Exercise directions> Convert the lines below, starting with the one containing "Where should I" and ending with the one containing "This screenshot has", into a Markdown table with the columns No. and Text. Skip blank lines and leave the pictures out of the table.

Task input>
____________________

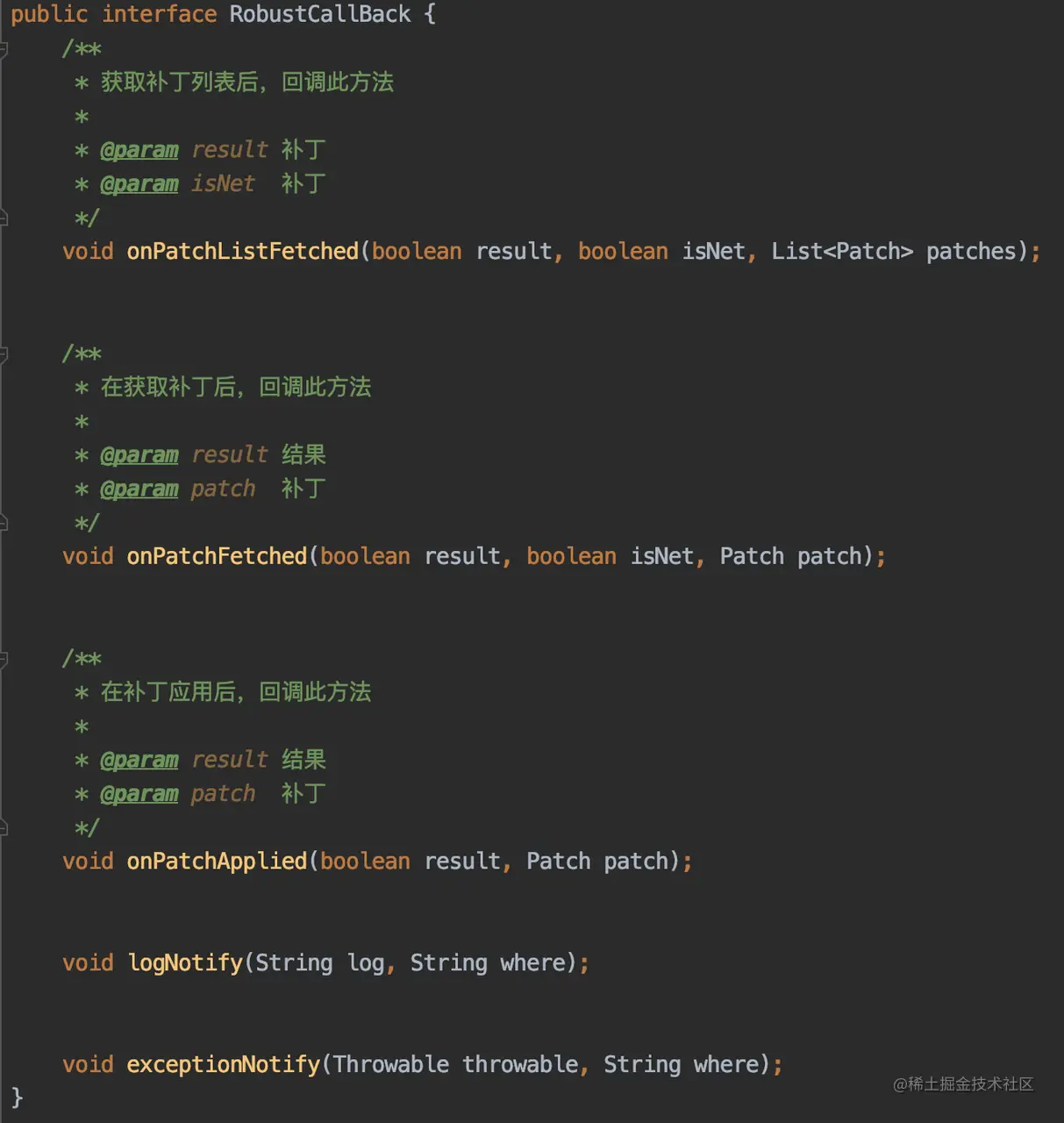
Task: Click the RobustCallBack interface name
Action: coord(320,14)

____________________

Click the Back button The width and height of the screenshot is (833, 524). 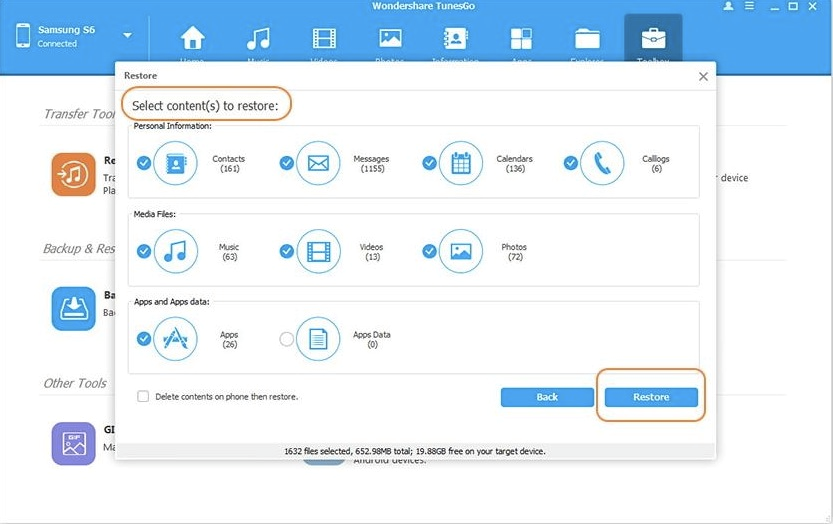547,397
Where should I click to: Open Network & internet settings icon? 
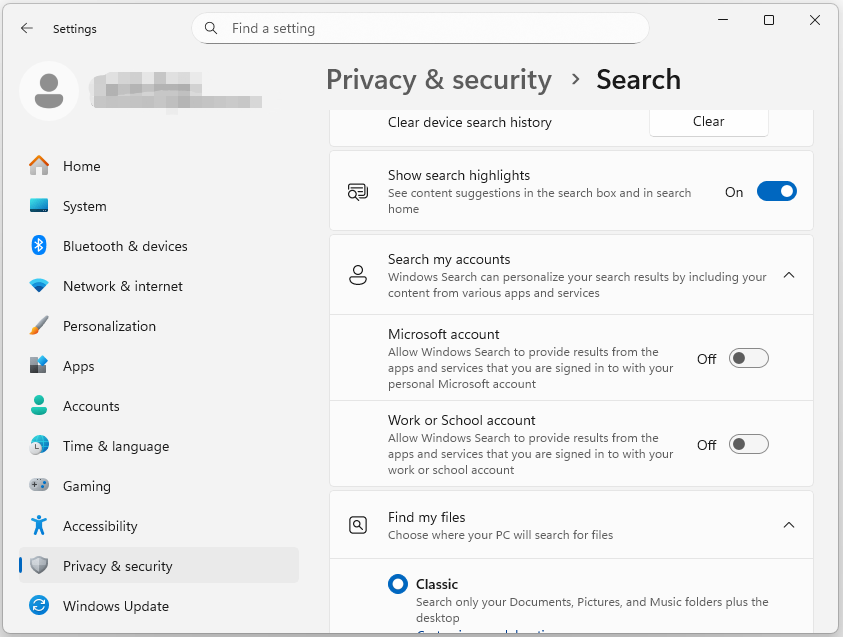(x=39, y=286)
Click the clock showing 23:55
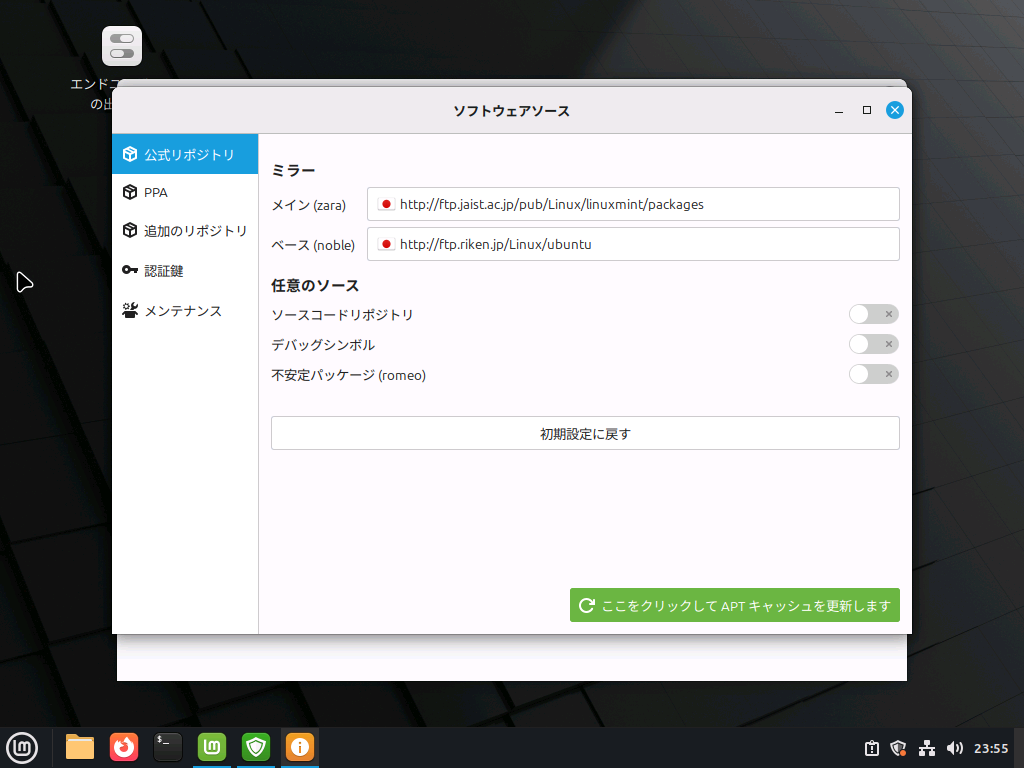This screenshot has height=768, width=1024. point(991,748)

____________________

Output of the exercise>
| No. | Text |
|---|---|
| 1 | Where should I click to: Open Network & internet settings icon?  |
| 2 | (x=39, y=286) |
| 3 | Click the clock showing 23:55 |
| 4 | This screenshot has height=768, width=1024. point(991,748) |